### [ACTIVITY 1]
Can you sum up the article on eggs and diabetes in two sentences?
### [ACTIVITY 2]
Could you rewrite the article on eggs and diabetes from "People suffering from" up to and including "people eating them.", replacing "heart diseases" with "cardiovascular disease"?
### [ACTIVITY 3]
Can you continue the article on eggs and diabetes from where it stops?

### [DOCUMENT SECTION]
★ ★ ★

People suffering from diabetes may finally eat eggs daily without a pinch of guilt. A new study suggests that eating up to 12 eggs a week does not increase cardiovascular risk factors in people with pre-diabetes or Type-2 diabetes.
People with Type-2 diabetes tend to have higher levels of the ‘bad’ low-density lipoprotein (LDL) cholesterol which is a risk factor for heart diseases. As eggs themselves are high in dietary cholesterol, diabetics are generally advised to avoid consuming eggs.
But the findings, published in the American Journal of Clinical Nutrition, showed that eggs have little effect on the levels of cholesterol in the blood of people eating them.
“Despite differing advice around safe levels of egg consumption for people with pre-diabetes and Type-2 diabetes, our research indicates that people do not need to hold back from eating eggs if this is part of a healthy diet,” said study co-author Nicholas Fuller from the University of Sydney.
“A healthy diet as prescribed in this study emphasised replacing saturated fats — such as butter — with monounsaturated and polyunsaturated fats — such as avocado and olive oil,” Fuller added.
In the initial trial of the study, 128 participants aimed to maintain their weight while embarking on a high-egg (12 eggs per week) or low-egg (less than two eggs per week) diet, with no difference in cardiovascular risk markers identified at the end of three months.
The same participants then embarked on a weight loss diet for an additional three months, while continuing their high or low egg consumption.

★ ★ ★

### [EXTRACTED MATERIAL]
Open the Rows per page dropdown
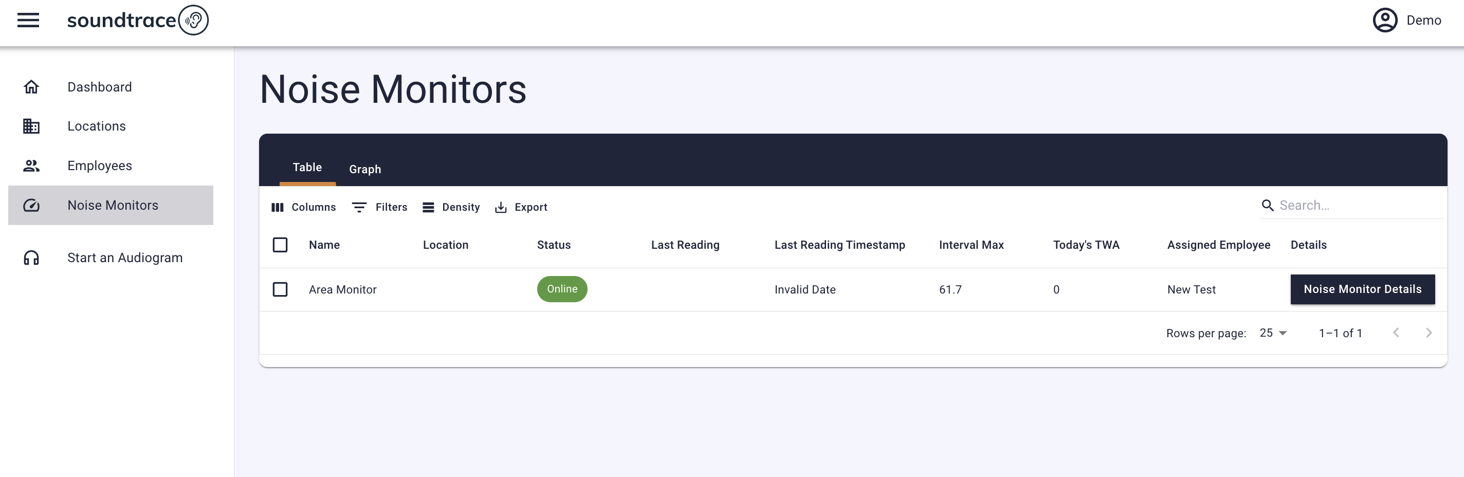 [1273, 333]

★ ★ ★

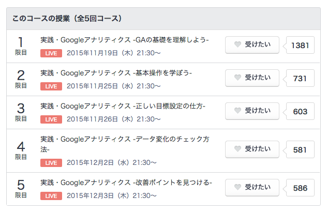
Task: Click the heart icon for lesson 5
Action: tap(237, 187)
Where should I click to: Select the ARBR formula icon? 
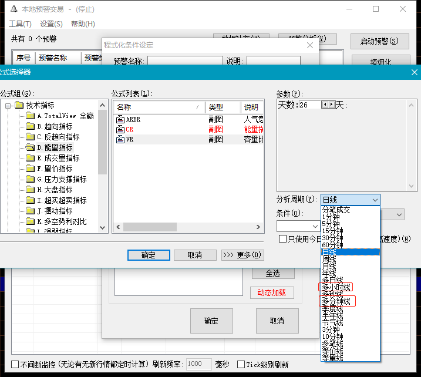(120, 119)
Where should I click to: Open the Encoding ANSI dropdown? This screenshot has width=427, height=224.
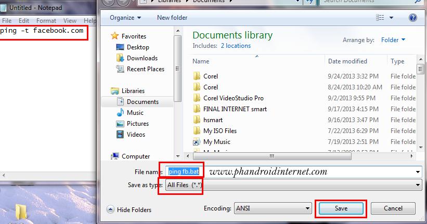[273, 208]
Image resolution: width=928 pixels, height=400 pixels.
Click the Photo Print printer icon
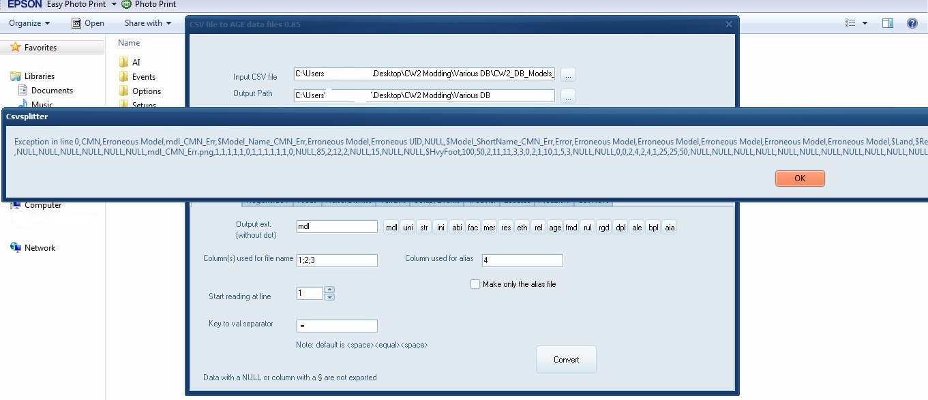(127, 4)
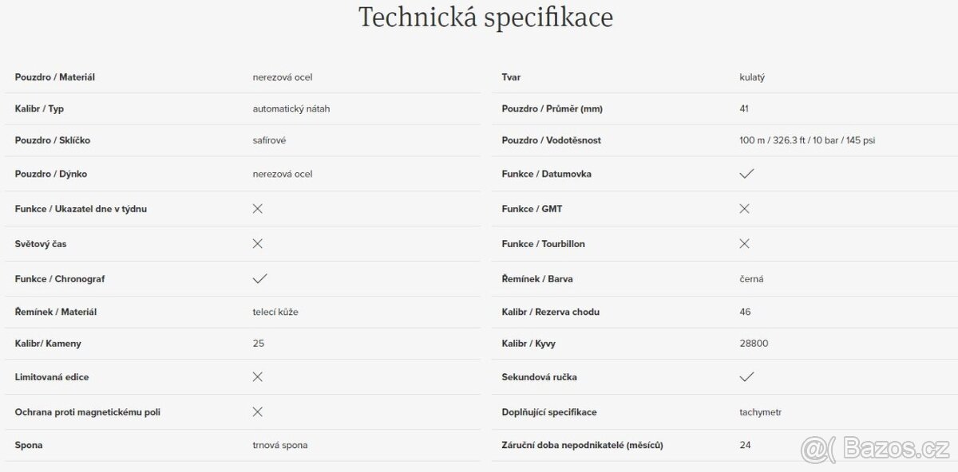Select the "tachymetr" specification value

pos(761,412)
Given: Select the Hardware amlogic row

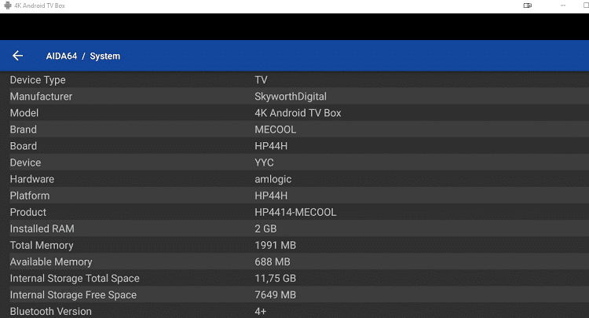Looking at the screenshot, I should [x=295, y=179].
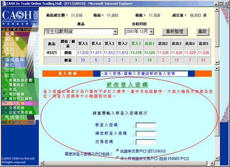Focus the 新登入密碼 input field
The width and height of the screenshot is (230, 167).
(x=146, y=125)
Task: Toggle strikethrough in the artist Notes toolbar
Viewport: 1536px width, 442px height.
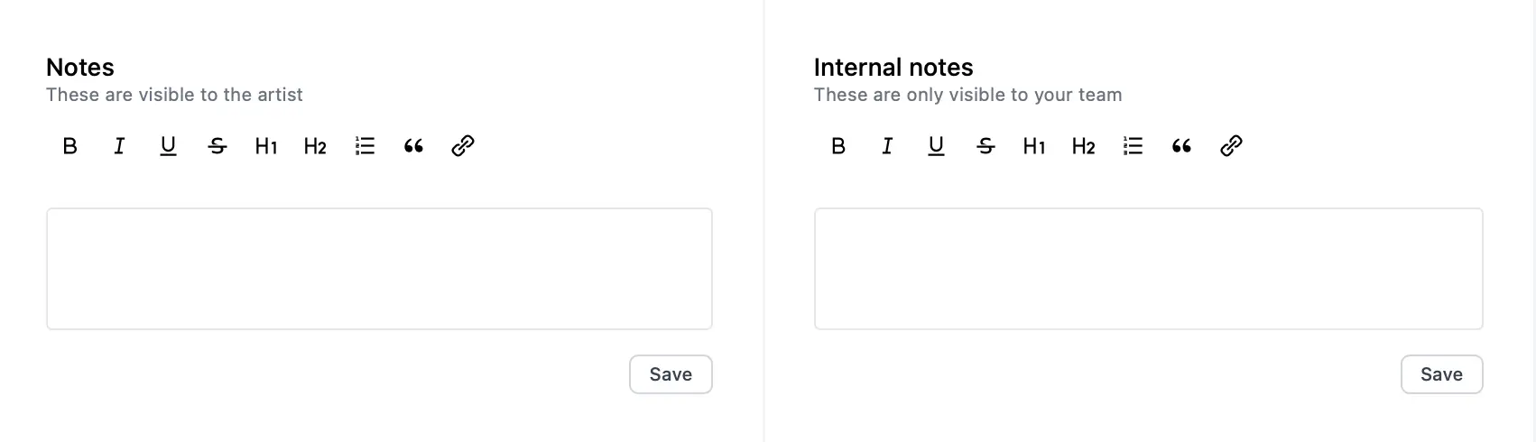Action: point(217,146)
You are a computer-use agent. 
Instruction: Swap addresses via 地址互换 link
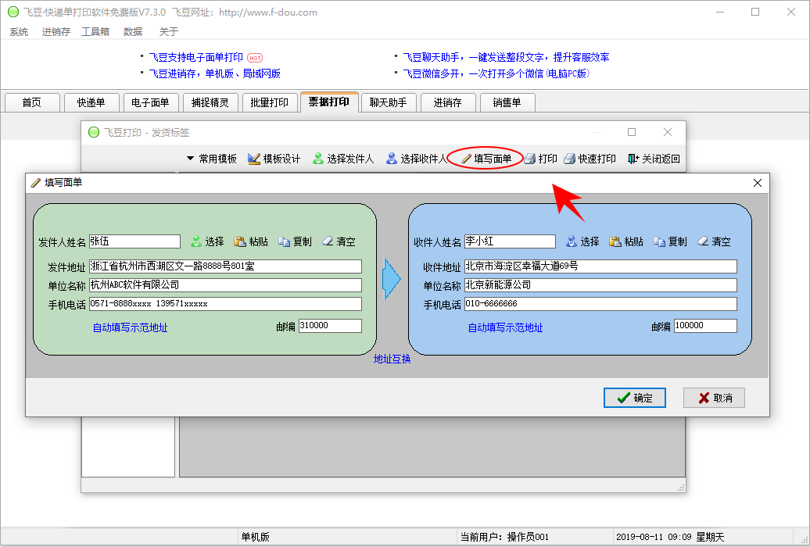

★ ★ ★

### [EXERCISE ANSWER 1]
A new study published in the American Journal of Clinical Nutrition suggests that eating up to 12 eggs a week does not increase cardiovascular risk factors in people with pre-diabetes or Type-2 diabetes, even though diabetics are generally advised to avoid eggs because they are high in dietary cholesterol. In the study's initial trial, 128 participants on a high-egg or low-egg diet showed no difference in cardiovascular risk markers after three months, and they then kept up that egg consumption on a weight loss diet for another three months.

### [EXERCISE ANSWER 2]
People suffering from diabetes may finally eat eggs daily without a pinch of guilt. A new study suggests that eating up to 12 eggs a week does not increase cardiovascular risk factors in people with pre-diabetes or Type-2 diabetes.
People with Type-2 diabetes tend to have higher levels of the ‘bad’ low-density lipoprotein (LDL) cholesterol which is a risk factor for cardiovascular disease. As eggs themselves are high in dietary cholesterol, diabetics are generally advised to avoid consuming eggs.
But the findings, published in the American Journal of Clinical Nutrition, showed that eggs have little effect on the levels of cholesterol in the blood of people eating them.

### [EXERCISE ANSWER 3]
For a further six months — up to 12 months in total — participants were followed up by researchers and continued their high or low egg intake.
The extended study tracked a broad range of cardiovascular risk factors including cholesterol, blood sugar and blood pressure, with no significant difference in results between the high egg and low egg groups.
At all stages, both groups showed no adverse changes in cardiovascular risk markers and achieved equivalent weight loss — regardless of their level of egg consumption, the researcher explained.
The findings are important due to the potential health benefits of eggs for people with pre-diabetes and Type-2 diabetes as well as the general population, the research said.
“Eggs are a source of protein and micronutrients that could support a range of health and dietary factors including helping to regulate the intake of fat and carbohydrate, eye and heart health, healthy blood vessels and healthy pregnancies,” Fuller noted.